Reading text>
========

AMSTERDAM (dpa-AFX) - ING U.S., Inc., a subsidiary of Dutch lender ING Groep N.V. (ING), announced in a regulatory filling on Tuesday that it will sell 64.17 million common shares in an initial public offering at an estimated pricing between $21 and $24 per share to raise up to $1.5 billion. The company said it has received approval to list its common shares on the New York Stock Exchange under the ticker symbol 'VOYA'.
The ticker symbol reflects the new brand name of Voya Financial that ING U.S. recently announced it will transition to beginning in 2014. It will constitute the U.S.-based retirement, investment and insurance businesses of Netherlands-based ING Groep.
The company is the fifth-largest seller of term-life insurance and the second-largest provider of defined-benefit contribution retirement plans in the U.S. It had filed the initial registration statement on Form S-1 with the U.S. SEC on November 9 relating to the proposed IPO of its common stock.
ING U.S. noted that the proposed IPO of 64.17 million common shares consists of both a primary component offered by ING U.S. and a secondary component offered by ING Group. The expected net proceeds of up to $1.5 billion includes $600 million in primary proceeds for ING U.S. and between about $800 million and $900 million in proceeds from the secondary offering for ING Group.

========

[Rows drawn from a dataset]
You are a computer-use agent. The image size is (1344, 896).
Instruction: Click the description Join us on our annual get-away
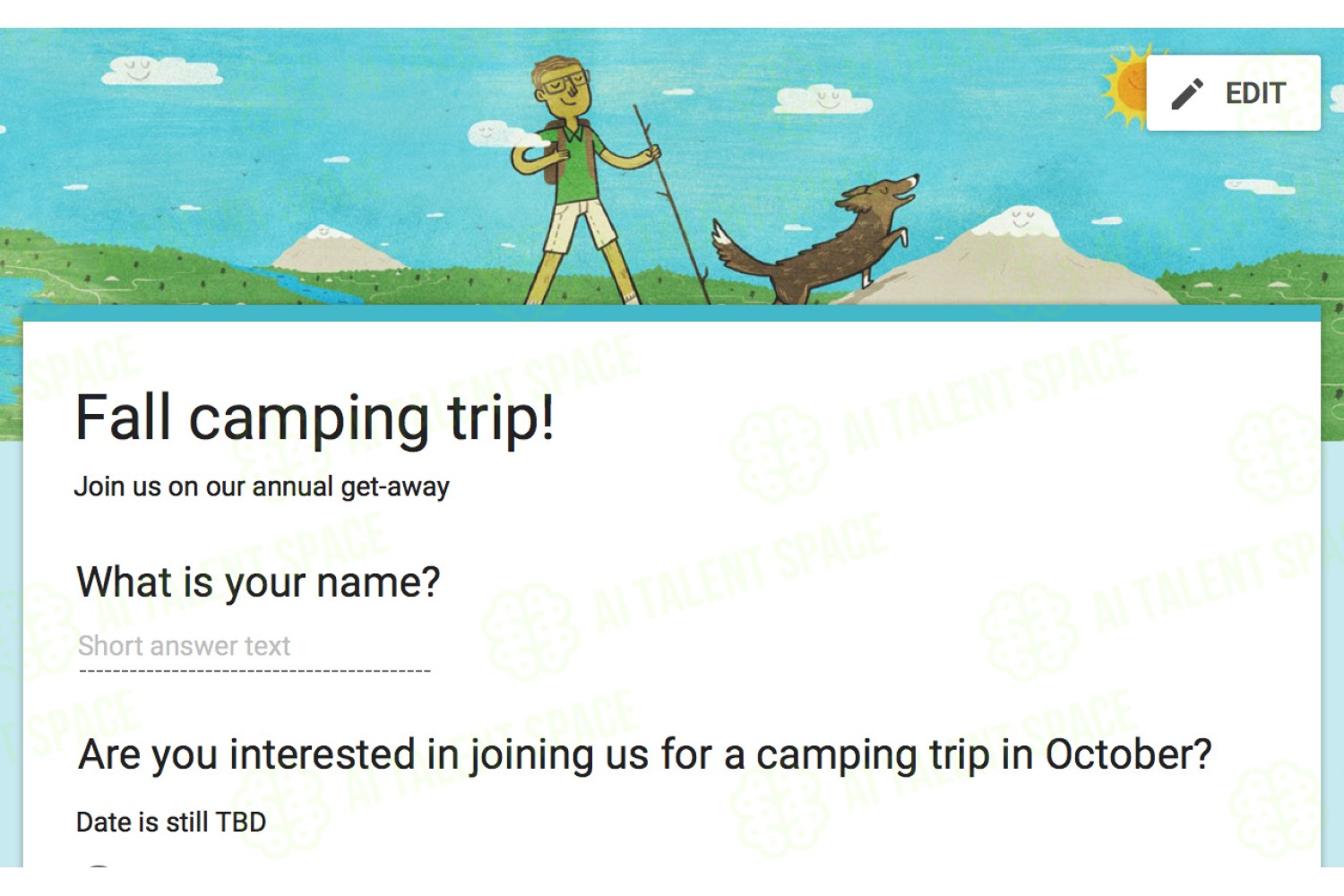click(262, 487)
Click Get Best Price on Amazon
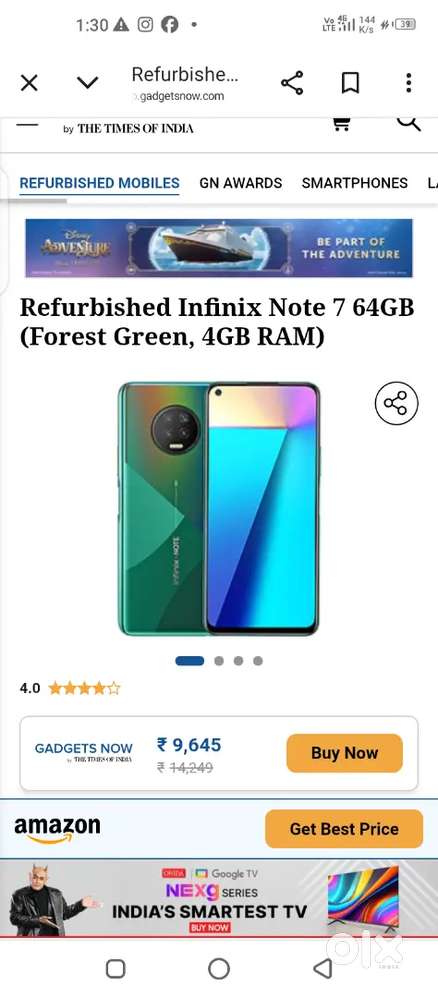438x998 pixels. [x=344, y=829]
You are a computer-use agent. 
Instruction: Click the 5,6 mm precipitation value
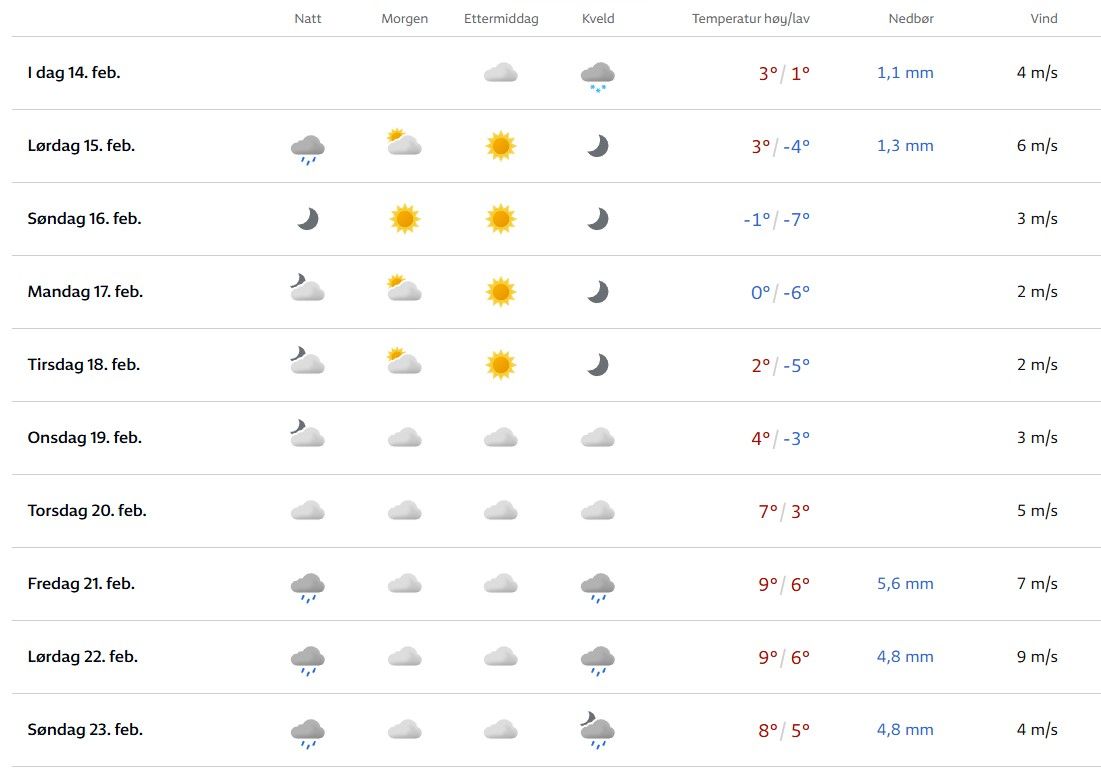[x=905, y=584]
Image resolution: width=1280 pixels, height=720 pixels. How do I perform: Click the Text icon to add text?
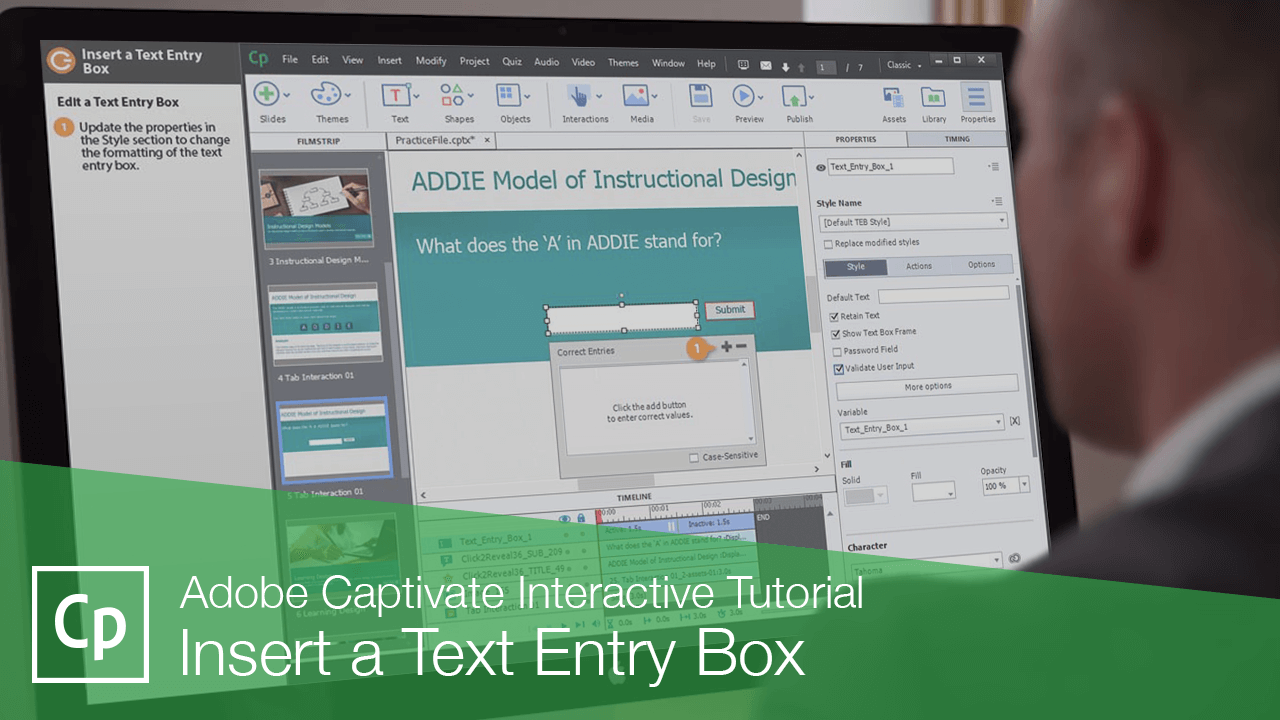click(x=395, y=95)
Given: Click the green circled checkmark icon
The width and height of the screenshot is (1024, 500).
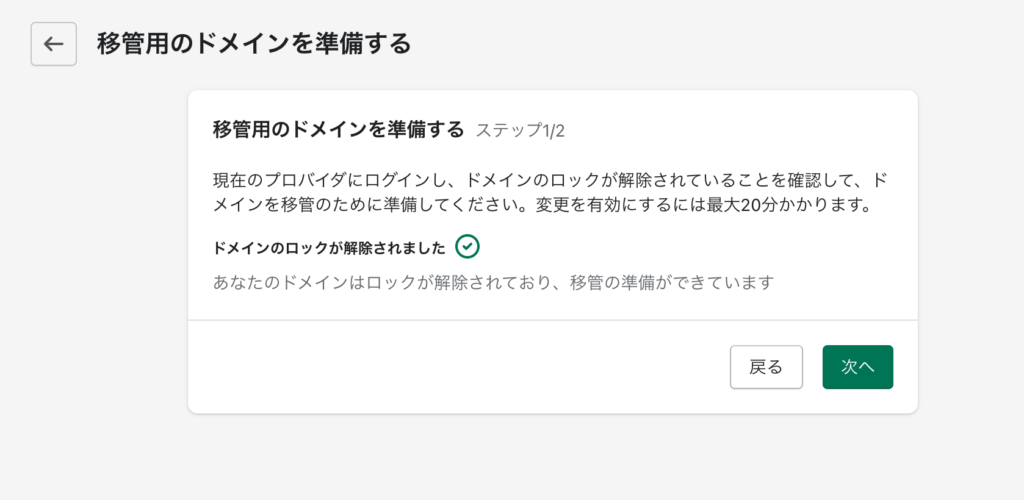Looking at the screenshot, I should 468,247.
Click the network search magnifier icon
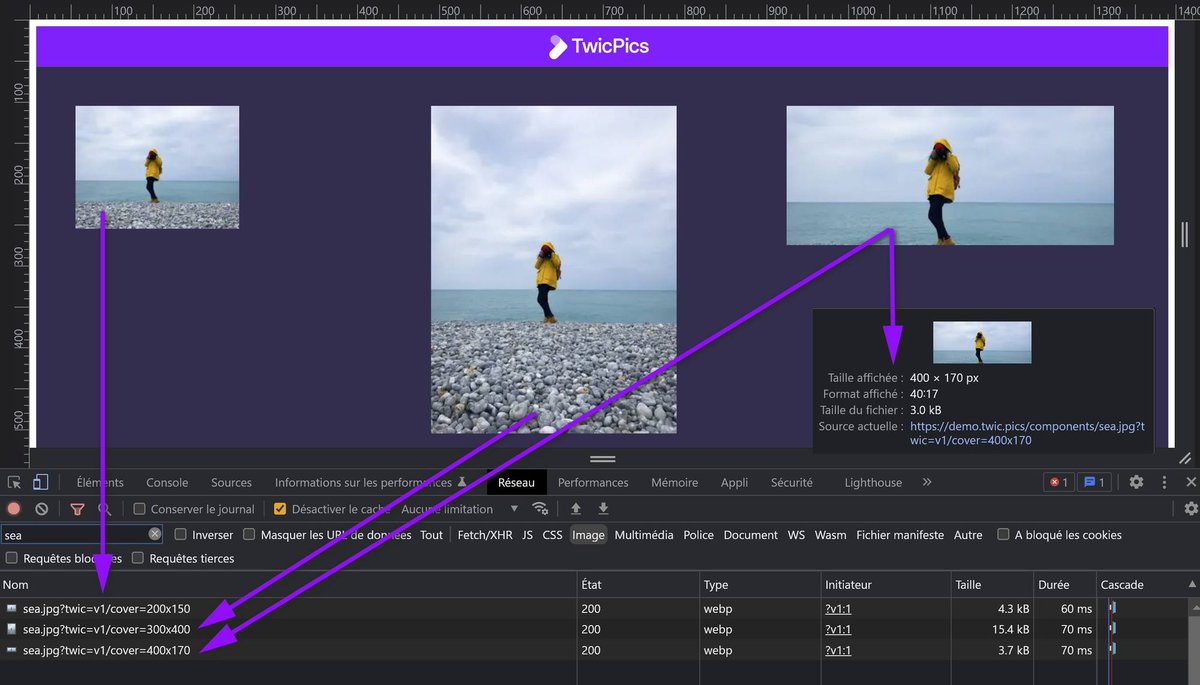 pos(104,509)
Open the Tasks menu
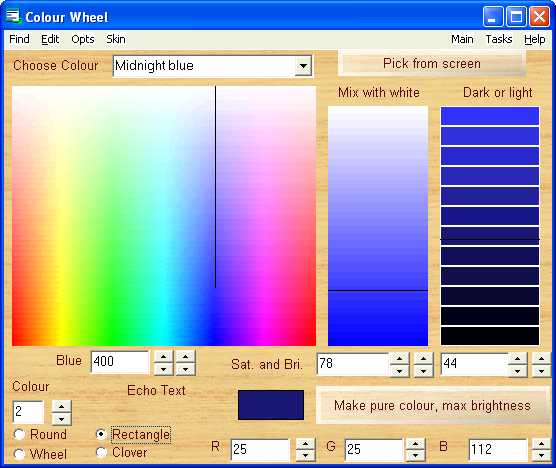The height and width of the screenshot is (468, 556). point(499,39)
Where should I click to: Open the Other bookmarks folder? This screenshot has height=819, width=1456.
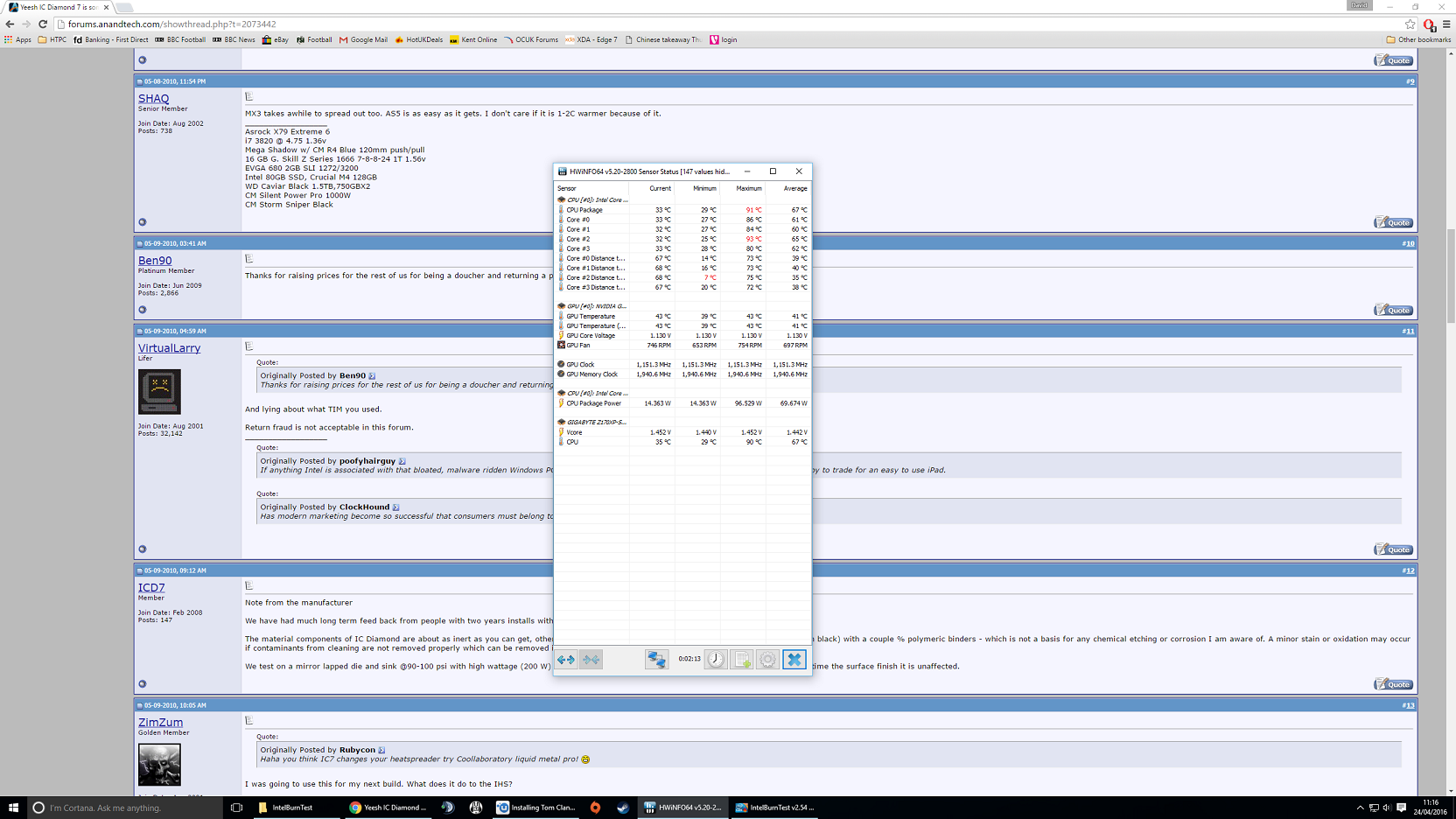click(1418, 39)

========

What this exercise asks>
a – Reproduce word for word the part of the article on the ING U.S. stock offering that opens with the words containing "ING U.S. noted" and closes with "for ING Group.".
b – Answer these questions from the article on the ING U.S. stock offering:
(i) Under what ticker symbol will the company's common shares be listed on the New York Stock Exchange?
(ii) On what date did the company file the initial registration statement on Form S-1 with the U.S. SEC?
(iii) How much of the expected net proceeds is primary proceeds for ING U.S.?

Solutions by task>
a –
ING U.S. noted that the proposed IPO of 64.17 million common shares consists of both a primary component offered by ING U.S. and a secondary component offered by ING Group. The expected net proceeds of up to $1.5 billion includes $600 million in primary proceeds for ING U.S. and between about $800 million and $900 million in proceeds from the secondary offering for ING Group.

b –
(i) 'VOYA'
(ii) November 9
(iii) $600 million